» **Exercise goal**:
Copy exactly the line that contains "Open the Advanced" plus all remaining lines of the data, and leave out every line before it.

» **Entries shown**:
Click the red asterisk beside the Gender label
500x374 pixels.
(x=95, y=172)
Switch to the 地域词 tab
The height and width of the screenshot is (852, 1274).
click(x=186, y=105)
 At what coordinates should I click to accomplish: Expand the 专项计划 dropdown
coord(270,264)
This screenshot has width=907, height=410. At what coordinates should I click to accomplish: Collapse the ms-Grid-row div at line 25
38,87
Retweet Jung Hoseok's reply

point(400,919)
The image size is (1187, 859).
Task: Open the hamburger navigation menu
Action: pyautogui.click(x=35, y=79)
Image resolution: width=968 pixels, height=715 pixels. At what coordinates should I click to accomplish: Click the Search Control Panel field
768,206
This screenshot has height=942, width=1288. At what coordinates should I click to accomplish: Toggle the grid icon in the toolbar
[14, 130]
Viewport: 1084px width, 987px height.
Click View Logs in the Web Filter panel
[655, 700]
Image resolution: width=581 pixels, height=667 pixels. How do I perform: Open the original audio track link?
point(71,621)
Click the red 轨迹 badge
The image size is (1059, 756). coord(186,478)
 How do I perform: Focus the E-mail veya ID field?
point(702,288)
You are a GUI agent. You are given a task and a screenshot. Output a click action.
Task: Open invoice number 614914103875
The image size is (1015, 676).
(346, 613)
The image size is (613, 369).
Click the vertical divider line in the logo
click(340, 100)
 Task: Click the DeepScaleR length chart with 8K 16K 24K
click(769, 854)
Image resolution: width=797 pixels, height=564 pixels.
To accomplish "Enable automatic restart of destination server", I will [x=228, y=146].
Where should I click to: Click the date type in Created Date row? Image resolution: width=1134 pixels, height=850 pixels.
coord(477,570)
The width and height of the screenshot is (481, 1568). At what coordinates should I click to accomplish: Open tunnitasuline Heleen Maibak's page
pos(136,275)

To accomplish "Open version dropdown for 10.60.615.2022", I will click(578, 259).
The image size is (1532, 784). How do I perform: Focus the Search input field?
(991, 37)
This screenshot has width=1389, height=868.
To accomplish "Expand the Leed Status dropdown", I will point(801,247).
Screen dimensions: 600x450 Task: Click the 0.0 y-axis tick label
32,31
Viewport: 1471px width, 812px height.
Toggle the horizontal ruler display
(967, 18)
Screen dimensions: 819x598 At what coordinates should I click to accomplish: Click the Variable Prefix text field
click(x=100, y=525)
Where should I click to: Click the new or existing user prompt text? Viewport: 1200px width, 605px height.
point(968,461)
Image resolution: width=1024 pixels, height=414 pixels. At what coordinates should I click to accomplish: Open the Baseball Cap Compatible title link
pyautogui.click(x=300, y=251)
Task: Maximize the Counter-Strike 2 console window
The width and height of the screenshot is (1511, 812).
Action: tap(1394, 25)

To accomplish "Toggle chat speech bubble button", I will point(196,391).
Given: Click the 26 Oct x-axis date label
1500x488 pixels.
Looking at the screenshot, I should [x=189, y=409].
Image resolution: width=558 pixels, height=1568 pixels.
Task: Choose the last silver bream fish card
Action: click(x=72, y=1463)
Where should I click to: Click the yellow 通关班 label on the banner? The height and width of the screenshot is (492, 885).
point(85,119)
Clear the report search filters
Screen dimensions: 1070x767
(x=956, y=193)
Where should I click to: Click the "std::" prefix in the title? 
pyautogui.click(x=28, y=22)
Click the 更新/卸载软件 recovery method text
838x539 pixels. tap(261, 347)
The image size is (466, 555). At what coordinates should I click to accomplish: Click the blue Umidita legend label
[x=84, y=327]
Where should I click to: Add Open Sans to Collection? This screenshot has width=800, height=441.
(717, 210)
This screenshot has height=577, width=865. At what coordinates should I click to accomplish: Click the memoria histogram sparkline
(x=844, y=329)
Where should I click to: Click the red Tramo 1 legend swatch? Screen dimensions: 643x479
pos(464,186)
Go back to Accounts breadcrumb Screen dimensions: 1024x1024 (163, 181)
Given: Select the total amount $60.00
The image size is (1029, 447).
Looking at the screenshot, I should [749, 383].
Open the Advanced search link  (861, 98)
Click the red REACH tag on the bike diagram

» **Answer box**:
Open the Advanced search link  (861, 98)
Click the red REACH tag on the bike diagram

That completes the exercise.